Roma, 27 nov. (askanews) – La Riforma fiscale del Terzo Settore cancella le Onlus, penalizzando così gli enti del Terzo Settore che aiutano gli anziani non autosufficienti, le persone con disabilità, i più fragili. È quanto denuncia Uneba sul proprio sito (www.uneba.org).

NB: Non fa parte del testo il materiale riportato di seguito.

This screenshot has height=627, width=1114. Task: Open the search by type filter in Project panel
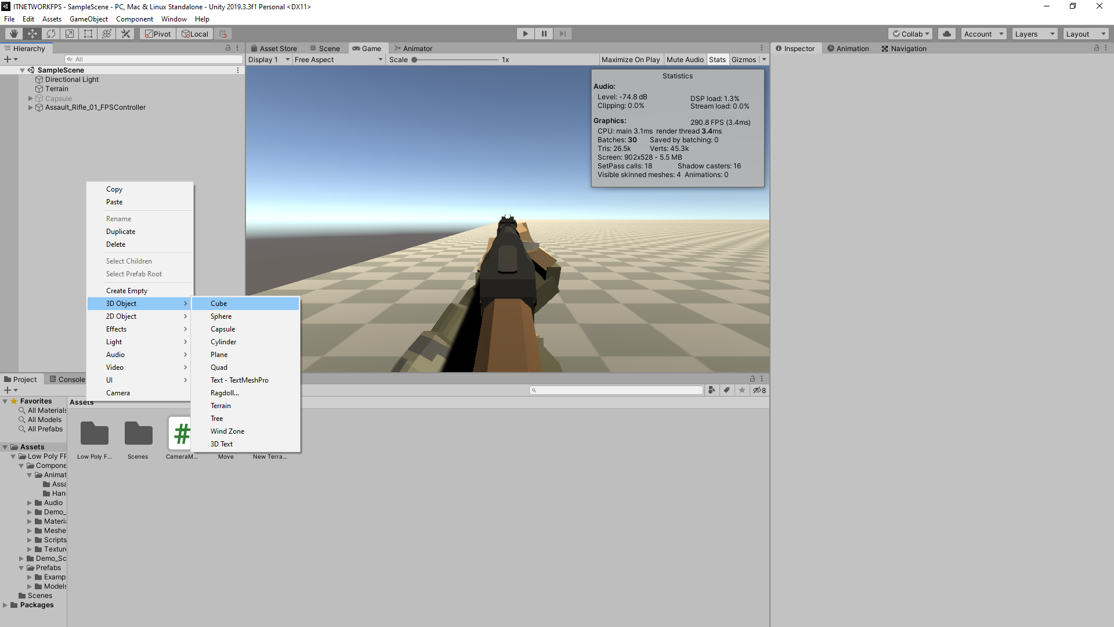[712, 390]
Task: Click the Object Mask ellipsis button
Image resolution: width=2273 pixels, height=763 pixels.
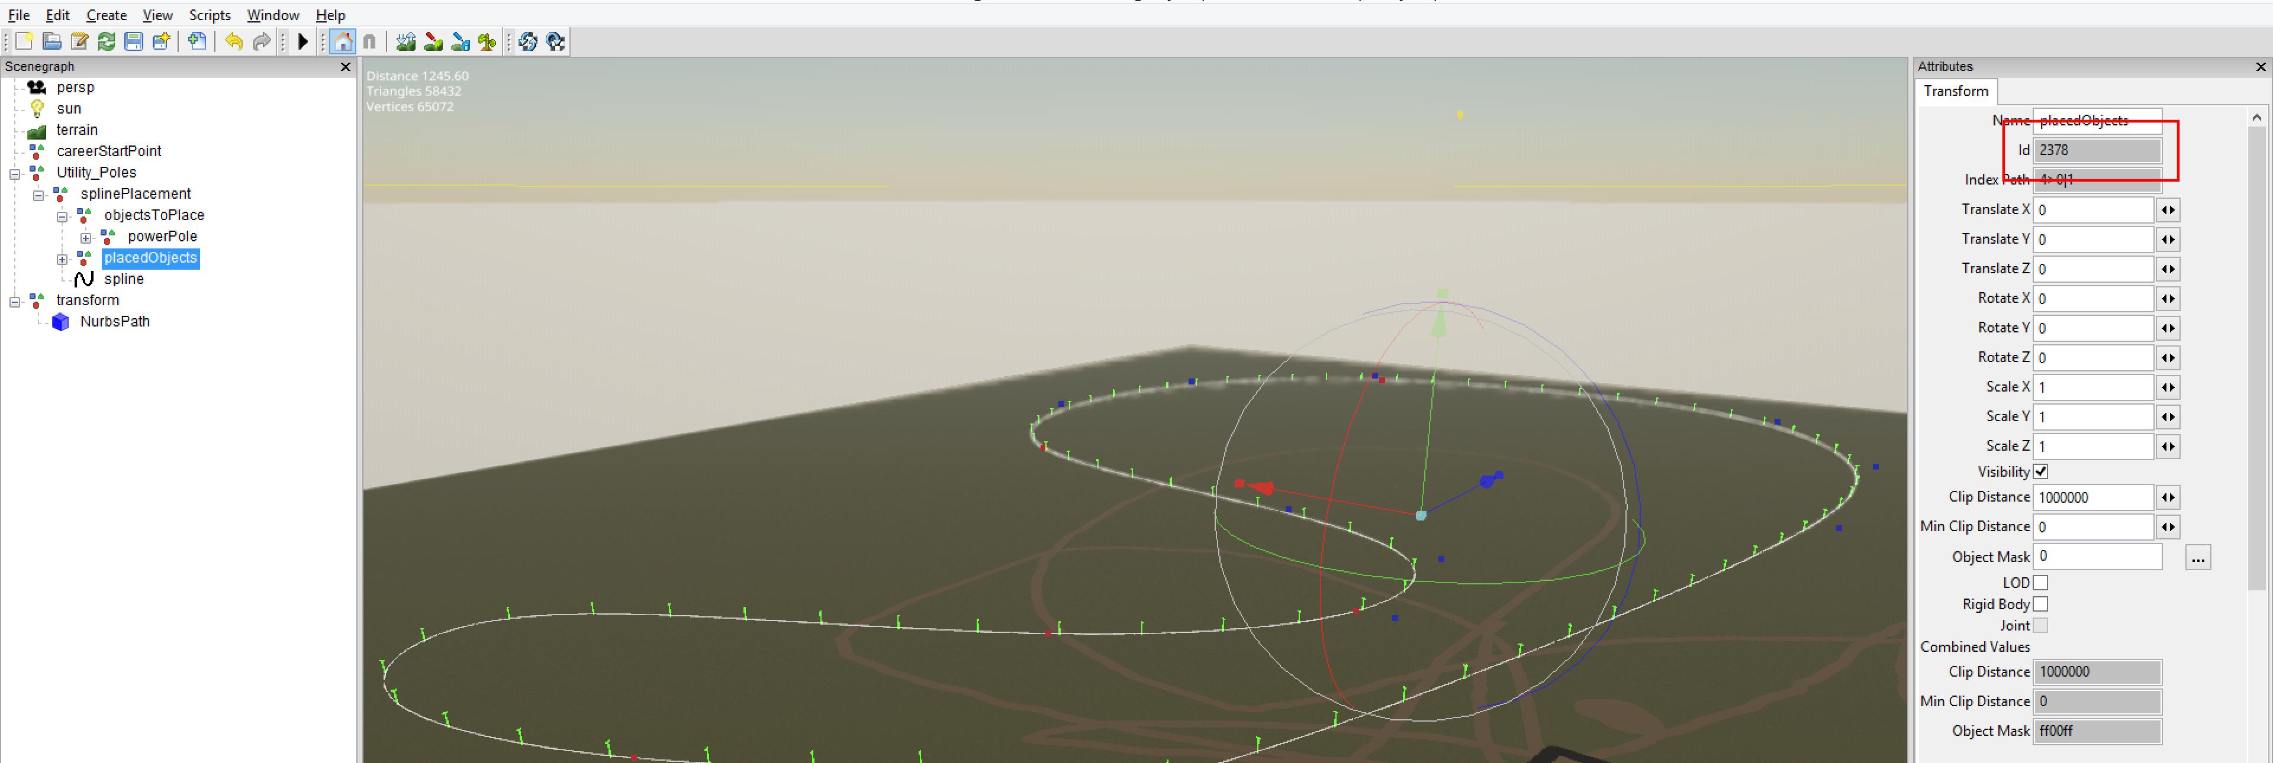Action: [2197, 557]
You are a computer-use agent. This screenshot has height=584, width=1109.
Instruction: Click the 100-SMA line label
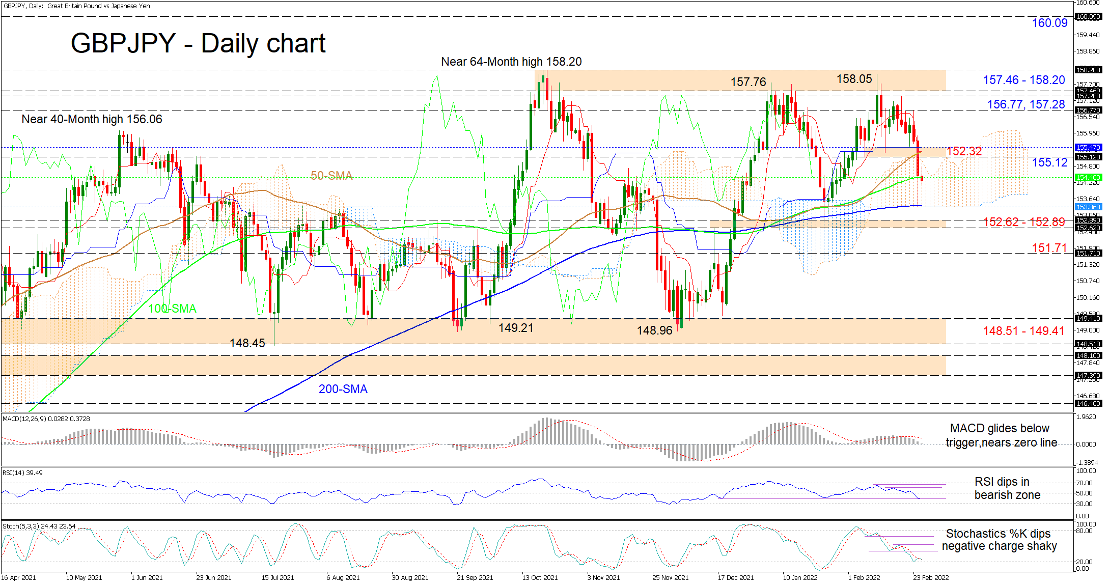click(172, 309)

“È un periodo molto difficile per le Onlus – spiega Marco Petrillo, vicepresidente vicario di Uneba Lombardia e componente del Consiglio nazionale del Terzo Settore – con il 31 dicembre 2025 perderemo la qualifica di Onlus che portava a detassazione di avanzi di gestione se reinvestiti. E questo ha consentito di sviluppare sempre di più le prestazioni e i servizi. (…) Era un patto fiscale molto chiaro con lo Stato: (voi Onlus) non pagate imposte, ma servite i più bisognosi”.

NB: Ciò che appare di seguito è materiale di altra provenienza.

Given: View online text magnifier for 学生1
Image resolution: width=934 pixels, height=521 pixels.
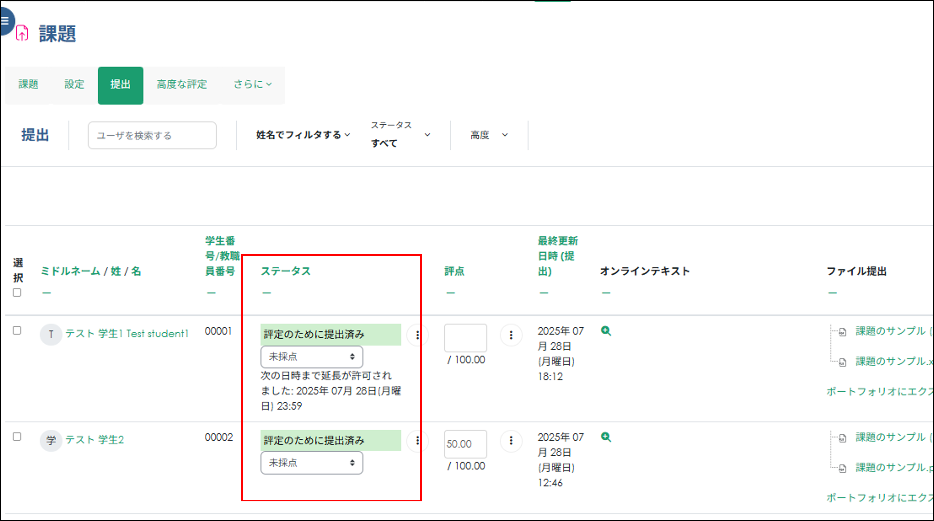Looking at the screenshot, I should point(606,331).
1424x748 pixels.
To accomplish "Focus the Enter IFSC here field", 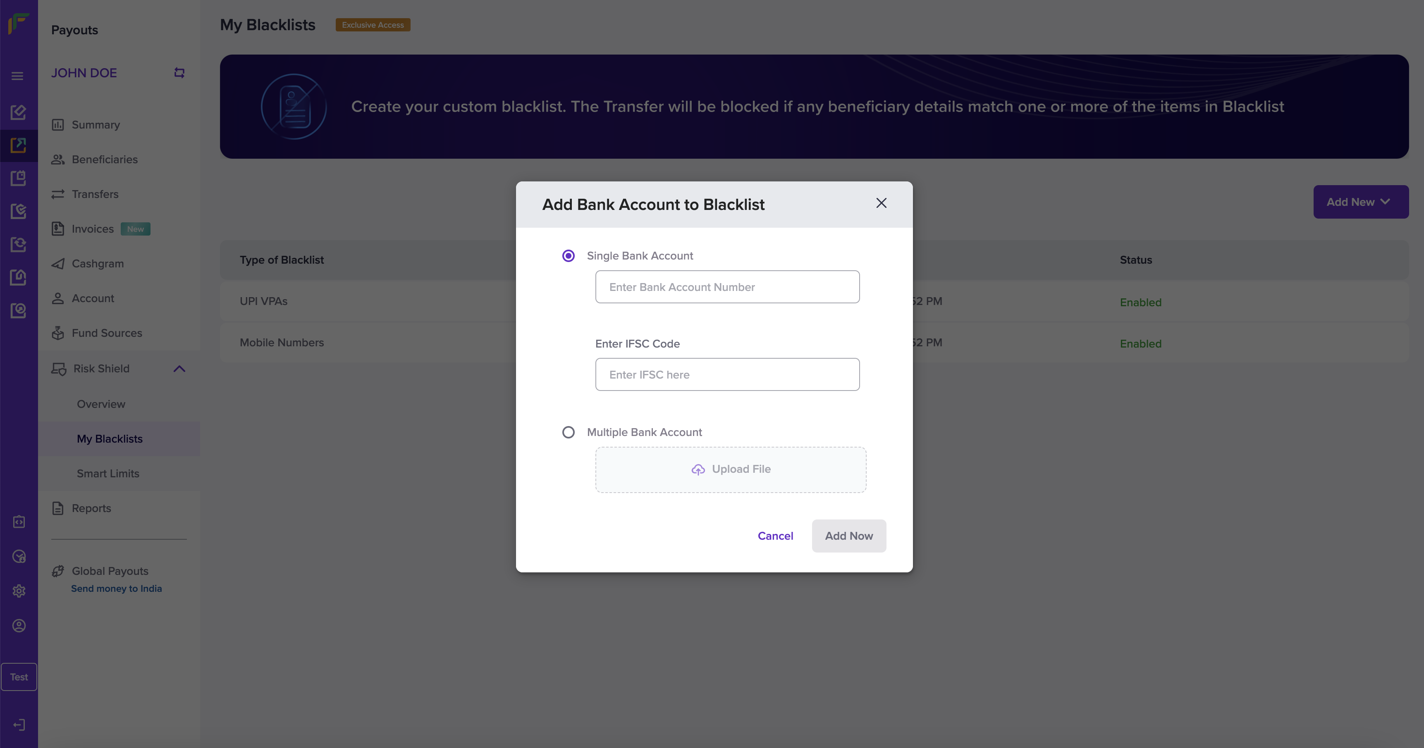I will pos(727,375).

Con la cancellazione delle Onlus, lo Stato cancella – aggiungono – questo patto. “La leva fiscale (cioè gli incentitivi fiscali dati alle Onlus del sociosanitario e dell’assistenza) ha consentito allo Stato di essere portatore (tramite le Onlius) di valori di solidarietà e di sussidiarietà. Questa verrà meno col 1° gennaio 2026”.
“Che cosa facciamo? Noi di Uneba non possiamo stare zitti e dobbiamo richiedere al Governo e agli organi legislativi il ripristino sotto altre forme della leva fiscale. Tutto a vantaggio delle persone con fragilità e delle persone bisognose”, conclude Petrillo.